# An Exploration of Misleading Data Visualization Using Toronto Immunization Coverage Data

In this report, my aim is to show some infovisualizations derived from immunization data from Toronto's Open Data Portal, in order to demonstrate how manipulations with leading language, visual color cues, and misrepresentation of data can mislead viewers of such graphics.

## Cherrypicking data

In [1]:
import pandas as pd
import plotly.express as px
import plotly.graph_objects as go
import folium
from shapely.geometry import Point, Polygon

In [2]:
df_2019 = pd.read_csv("immunization-coverage-2018-2019.csv")

In [3]:
# extract data points where either the DTP or MMR religious exemption rates from immunization are greater than 10%
high_rer_rate_schools = df_2019[df_2019["DTP Religious exemption rate (%)" or "MMR Religious exemption rate (%)"] >= 10]

In [4]:
map1_points = high_rer_rate_schools[['Lat','Lng']]
map1_list = high_rer_rate_schools[['Lat','Lng']].values.tolist()
map1 = folium.Map(location=[43.6532,-79.3832], tiles='Stamen Toner', zoom_start=12)
for point in range(0, len(map1_points)):
    folium.CircleMarker(map1_list[point], radius=15, color='red', fill=True).add_to(map1)
map1

<h3><center>More than 10% of children in these Toronto schools are unimmunized</center></h3>

The combination of language used in the graphic's title, to the red color of its markers, and the underlying manipulations of what datapoints are represented, altogether contribute to an alarmist message. Out of context, this graphic could be used to distress parents considering different schools for their children.
With a group of these points concentrated downtown, these markers may send messages to some parents that there is a greater prevalence of immunization exemptions in these areas than they may have previously thought. 

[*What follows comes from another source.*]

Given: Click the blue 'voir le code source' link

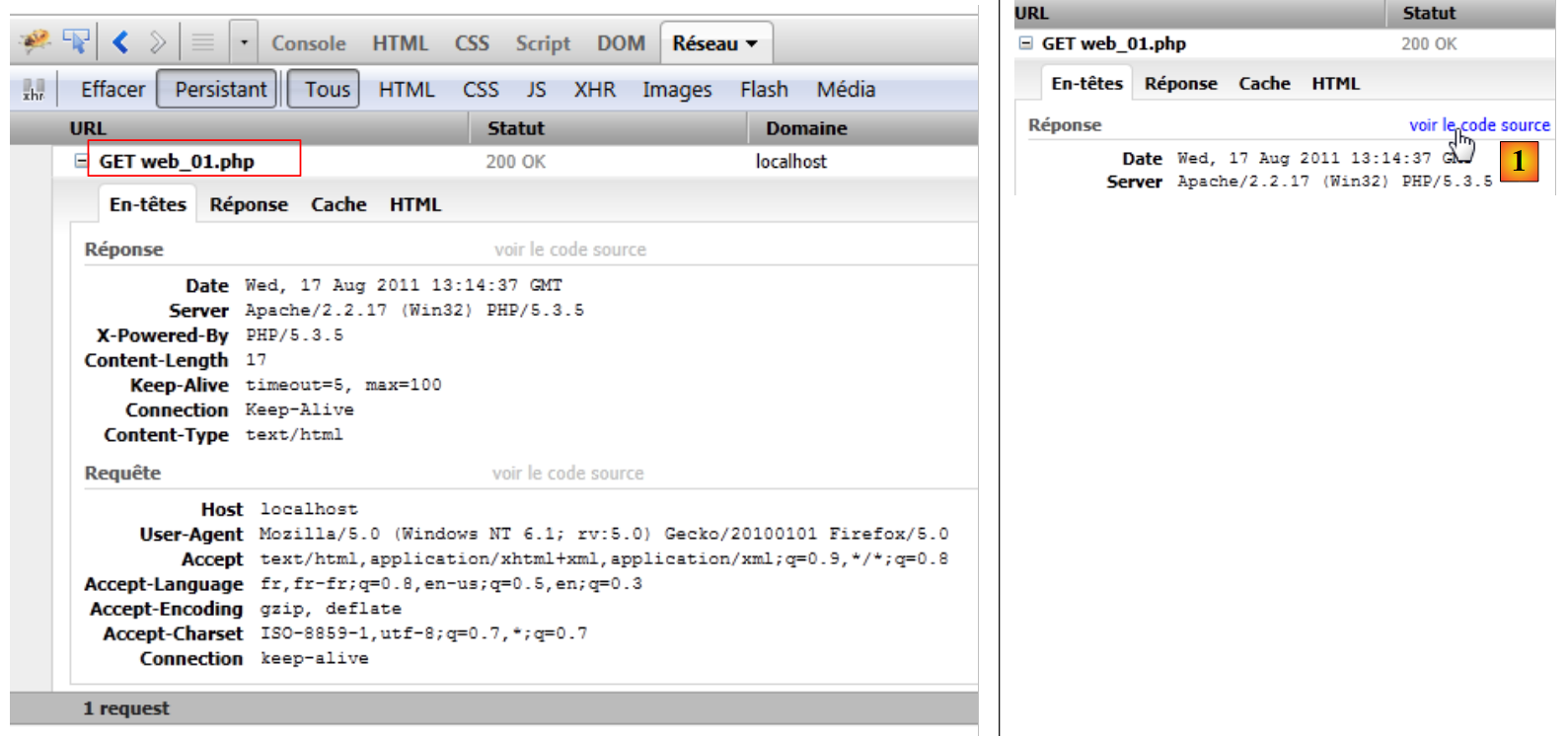Looking at the screenshot, I should coord(1478,125).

However, **the map does not even show all schools listed in the original data**, so viewers have no way to explore the proportion of schools represented here among all schools in Toronto. Furthermore, **the enrolled population at these schools is not considered along with their immunization rates**. Lastly, **the data is not specified - both MMR and DTP immunization exemption rates have been considered**, and if one of them is over 10% it is included with no indication as to whether it is the MMR religious exemption rate or DTP religious exemption rate that is being used for the school's inclusion within the graphic. DTP coverage refers to the rate of immunization for diphteria, tetanus, and polio. MMR coverage refers to the rate of immunization for measles, mumps, and rubella.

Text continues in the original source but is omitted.